## Given records:
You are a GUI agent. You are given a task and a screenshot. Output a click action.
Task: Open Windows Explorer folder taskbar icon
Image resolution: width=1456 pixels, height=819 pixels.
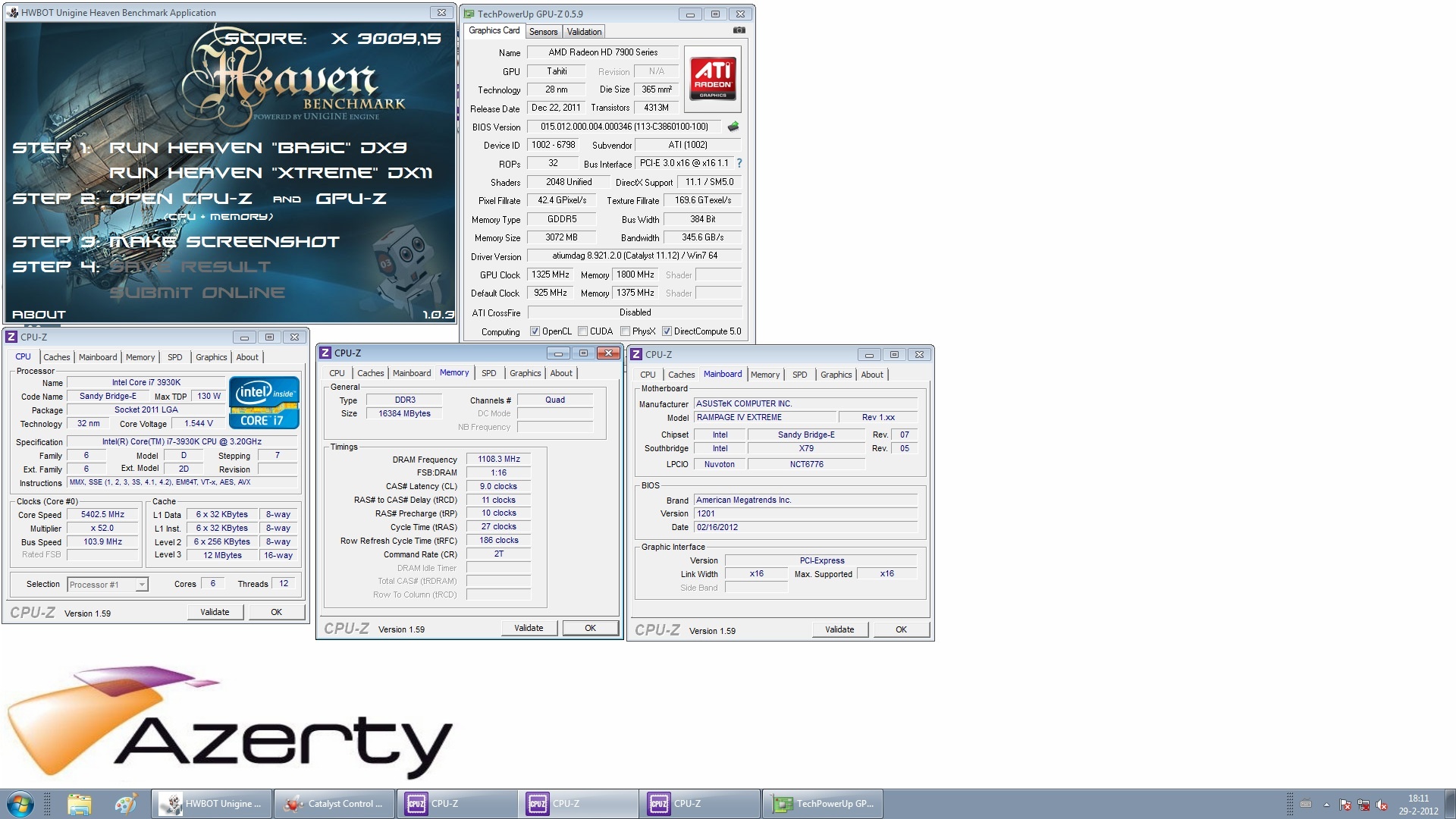coord(79,804)
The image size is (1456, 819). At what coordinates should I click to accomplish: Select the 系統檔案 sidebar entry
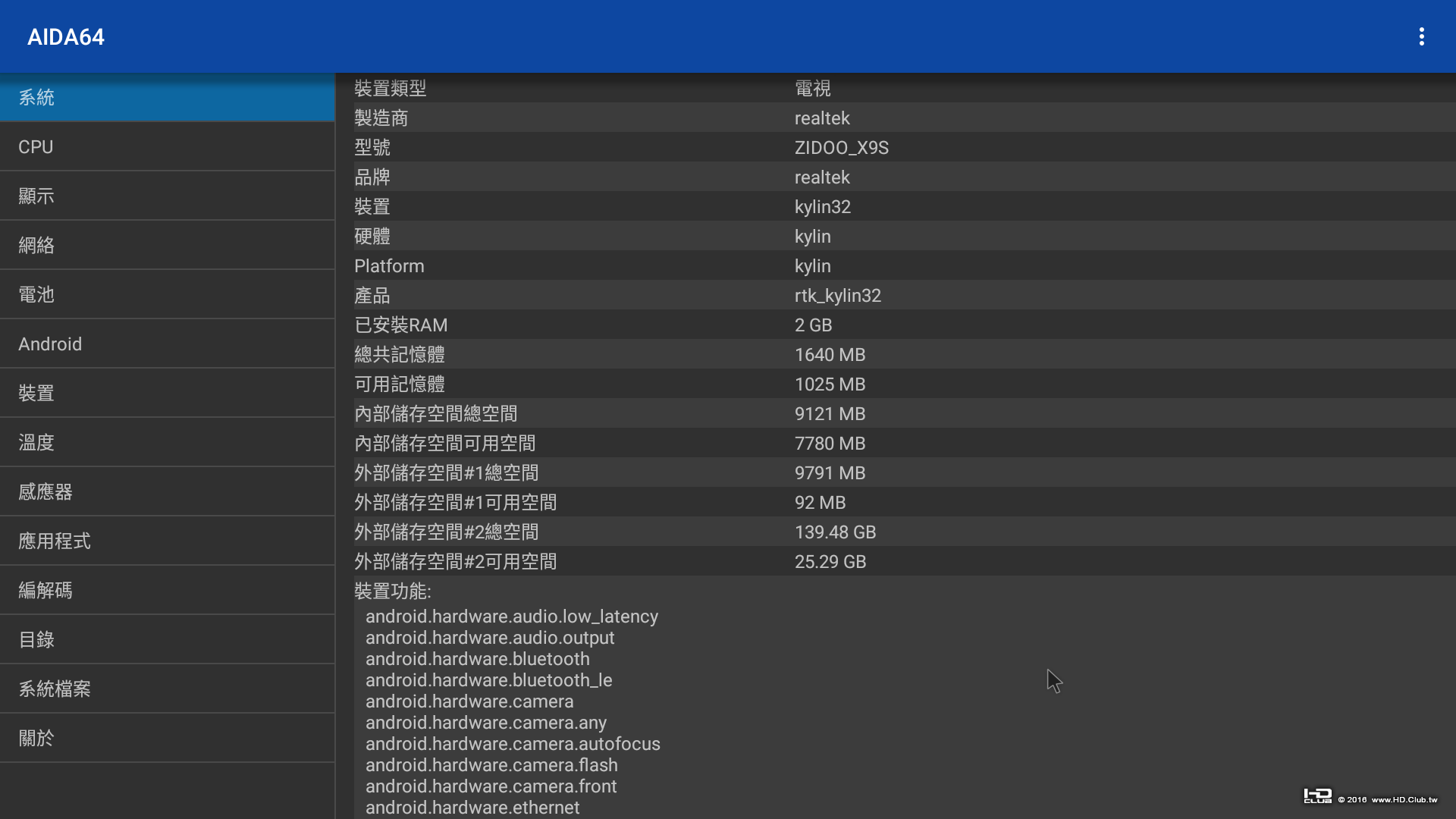click(167, 689)
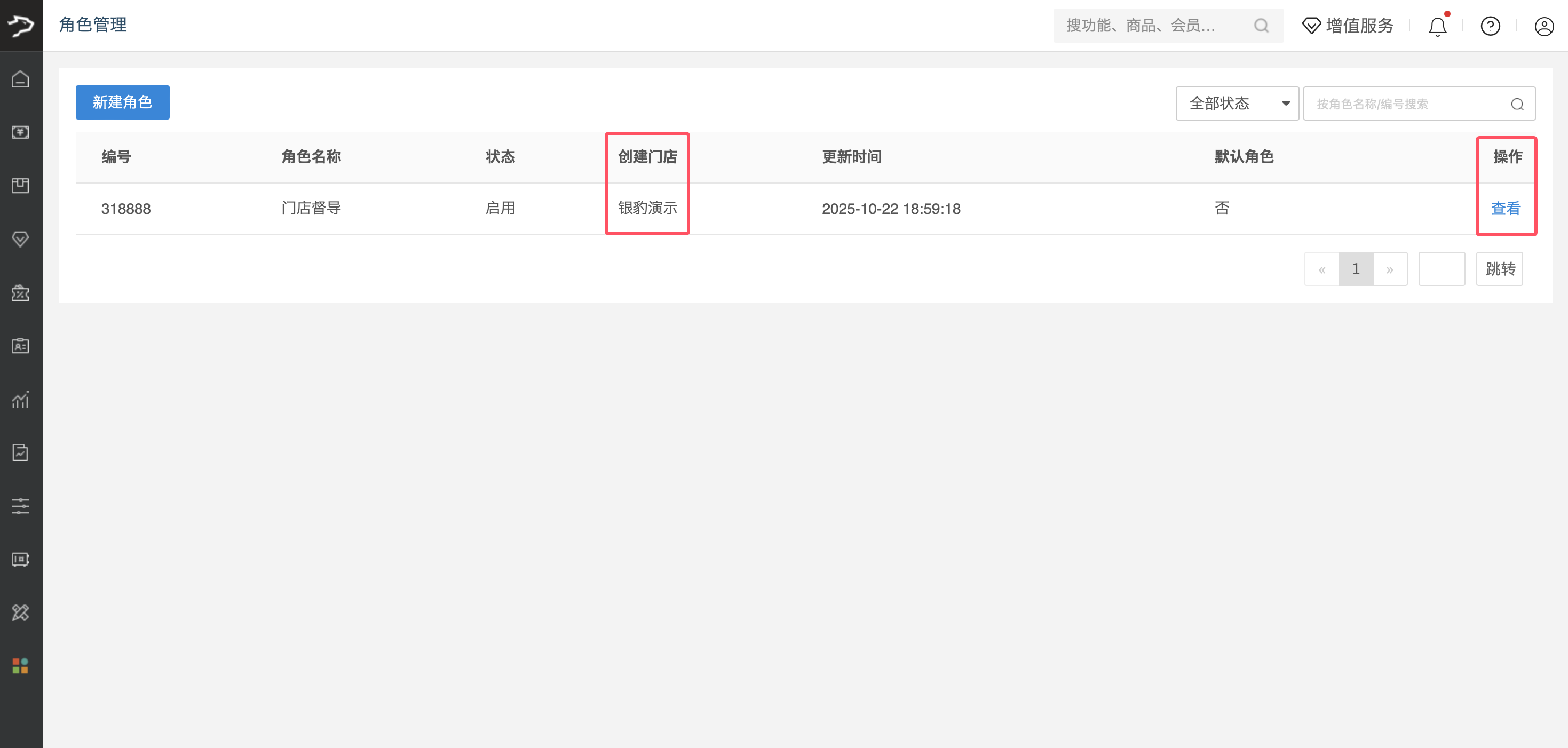Viewport: 1568px width, 748px height.
Task: Click the 增值服务 menu item
Action: click(x=1348, y=26)

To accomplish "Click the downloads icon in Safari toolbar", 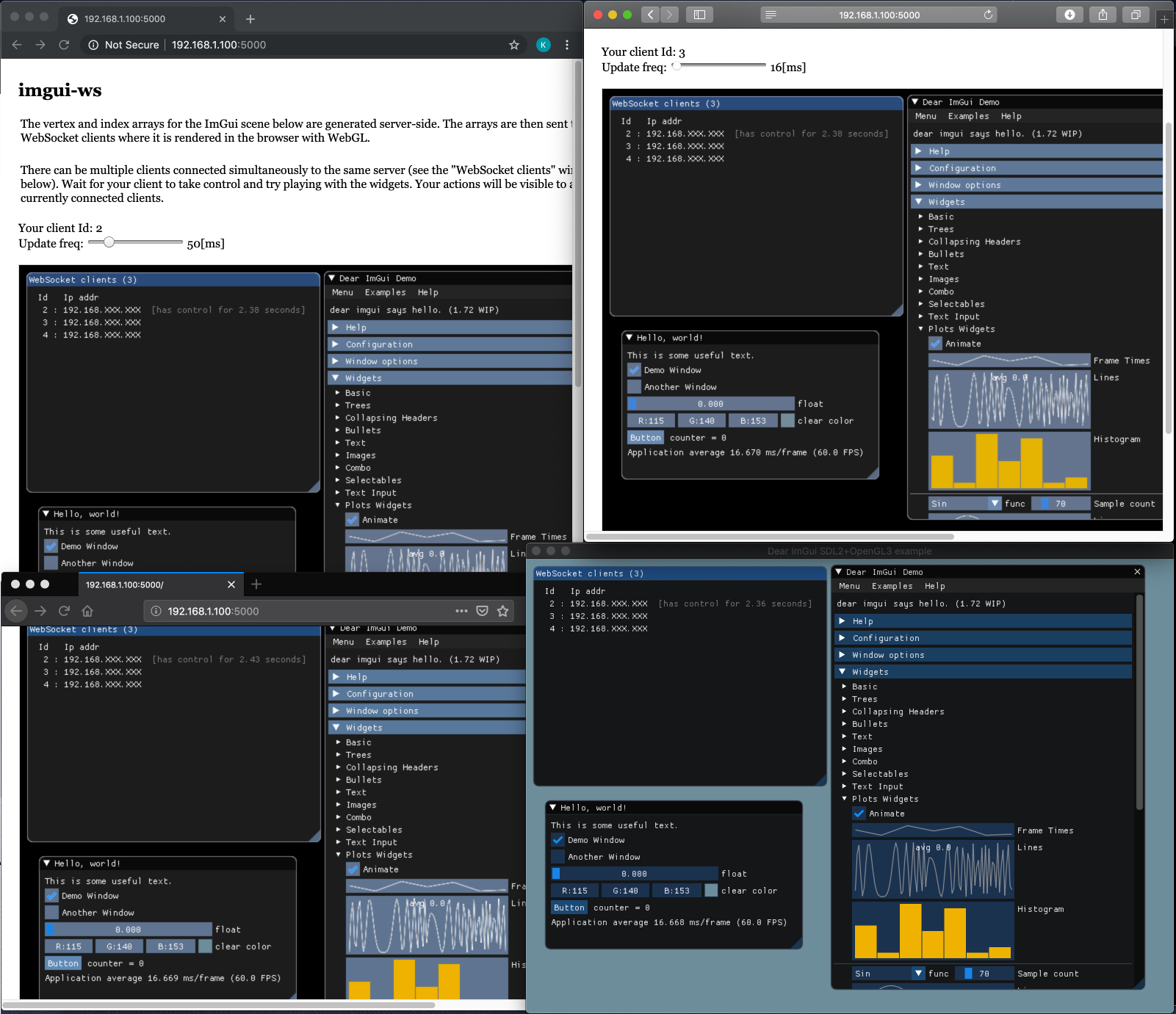I will pyautogui.click(x=1069, y=15).
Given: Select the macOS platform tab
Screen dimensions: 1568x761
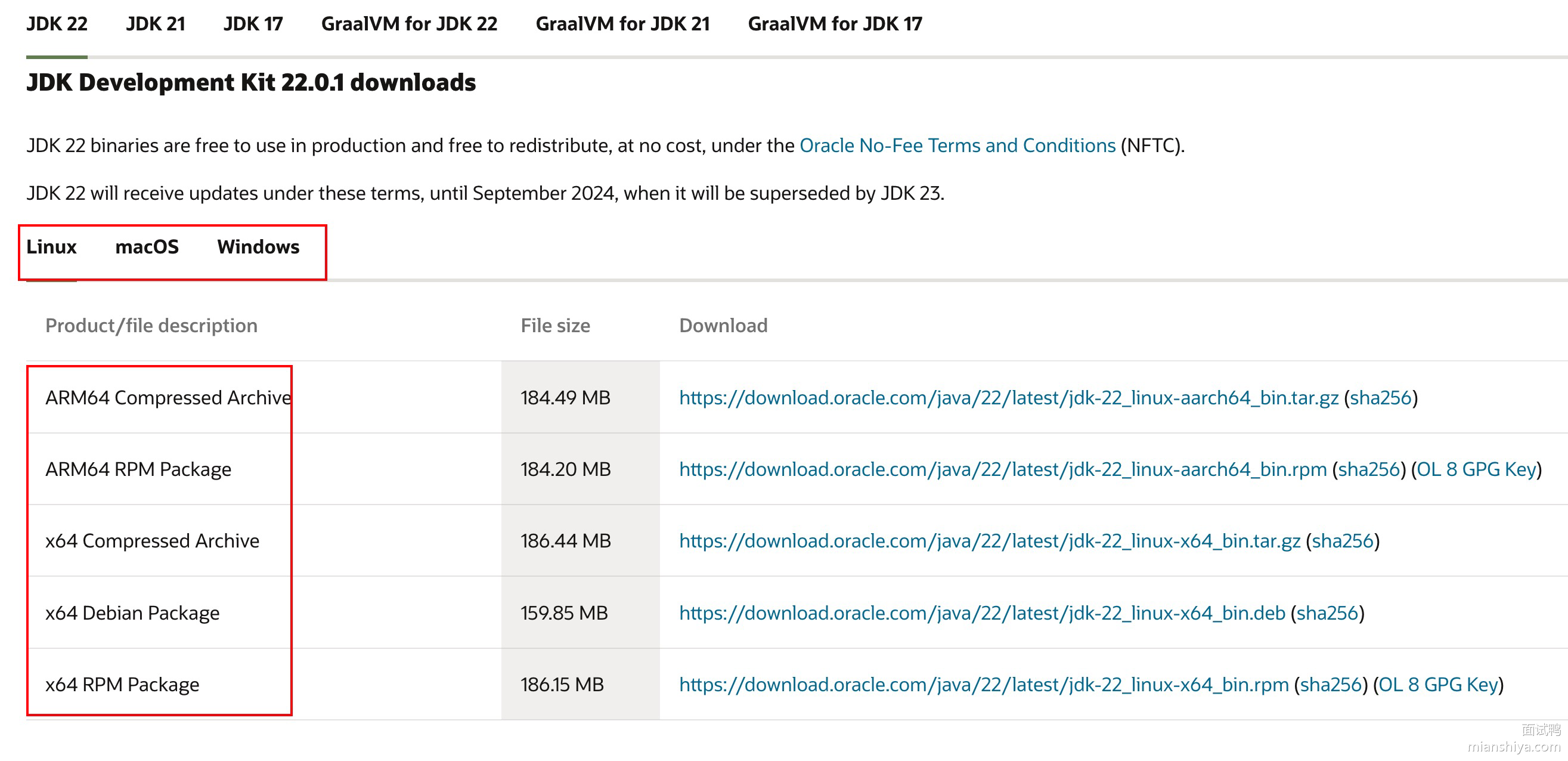Looking at the screenshot, I should click(x=147, y=246).
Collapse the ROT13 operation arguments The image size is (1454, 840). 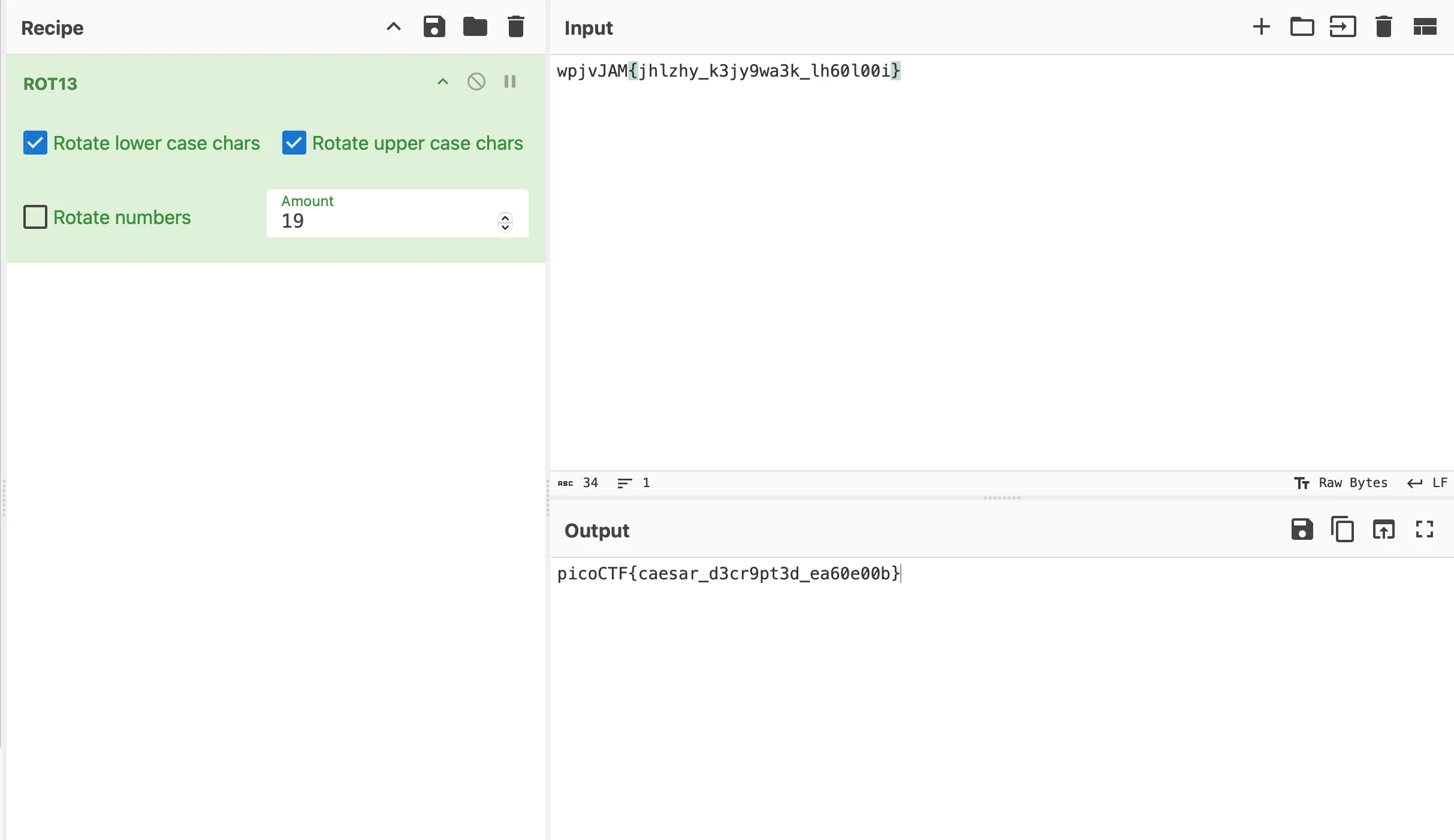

## Problem description:
Please output the lines of the records above from the one with "Screen dimensions: 1568x761" through the last, exactly as they appear and with both ends included; skip any pictures and add nothing.

## Exercise result:
Screen dimensions: 1568x761
Looking at the screenshot, I should click(x=147, y=246).
Collapse the ROT13 operation arguments The image size is (1454, 840). 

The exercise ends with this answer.